The presentation I’ve been sending to those big foundations has a pretty hefty budget at the back. This budget represents what we think is our best shot at building a team that can truly connect deeply with community from the start.
Our goal is to fund the whole thing as quickly as possible so we can go out and start reporting, writing and sharing our work in both English and Spanish.
People are living in fear now, though, and we can’t afford to wait until conditions are perfect, so we’ve created a phased approach to make sure we’re delivering information in the form people need ASAP.
A small team like this will cost as much as $170,000 per year, and will support two Spanish-fluent positions, along with a budget for freelancing and other support. As soon as we hit our first milestone, though, we will begin translating our stories and contracting more freelance reporting:
Milestone 1 — Freelance translation, reporting, editing & admin $13,250 – $21,850
Milestone 2 — Hire Spanish-fluent reporter/editor w/ lived experience $72,750 – $95,850
Milestone 3 — Hire community organizer $132,250 – $169,850
We are working to pull together freelance reporters and people with Spanish translation skills and expertise now.
- Milestone 1 funding will allow us to pay people for their time and expertise.
- Milestone 2 funding will allow us to find the staff reporter/editor we need to speak directly and clearly to sources who feel most comfortable speaking in Spanish
- Milestone 3 funding will allow us to hire a community organizer to deepen and strengthen our relationships in and across communities.

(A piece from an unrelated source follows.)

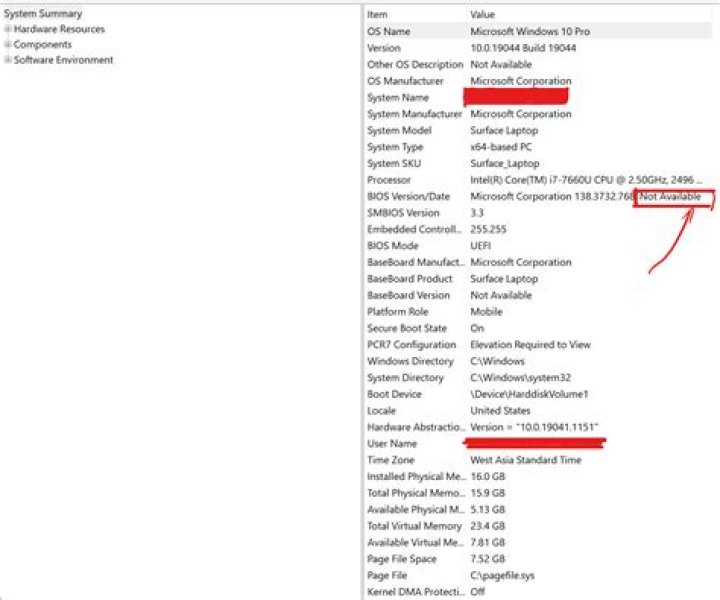Select the BIOS Version/Date row
The image size is (720, 600).
coord(408,197)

If you have any questions about this work or ideas for how to help, send me an email or give me a call.
The big funders might be right that Spokane isn’t special.
If that’s true, then it’s yet one more reason RANGE’s work is so important.
If we are just a dime-a-dozen, mid-sized city in a relatively rural region, that means the fear, the uncertainty, the need we are experiencing here is replicated across the US in communities of all sizes and shapes.
It means many and perhaps most communities like Spokane also lack the robust, bilingual news we’re talking about building at RANGE. That gives us an opportunity to demonstrate the power of our community and communities like ours to do good for and do right by the people we share this place with.
I need to remember to stop waiting for the rest of America to catch up with Spokane.
RANGE is ready to do this work, the need in the Inland Northwest can’t get any more real, and I trust our community to step up.
Let’s build something that makes people’s lives better now and that has the support and longevity to change Spokane for good.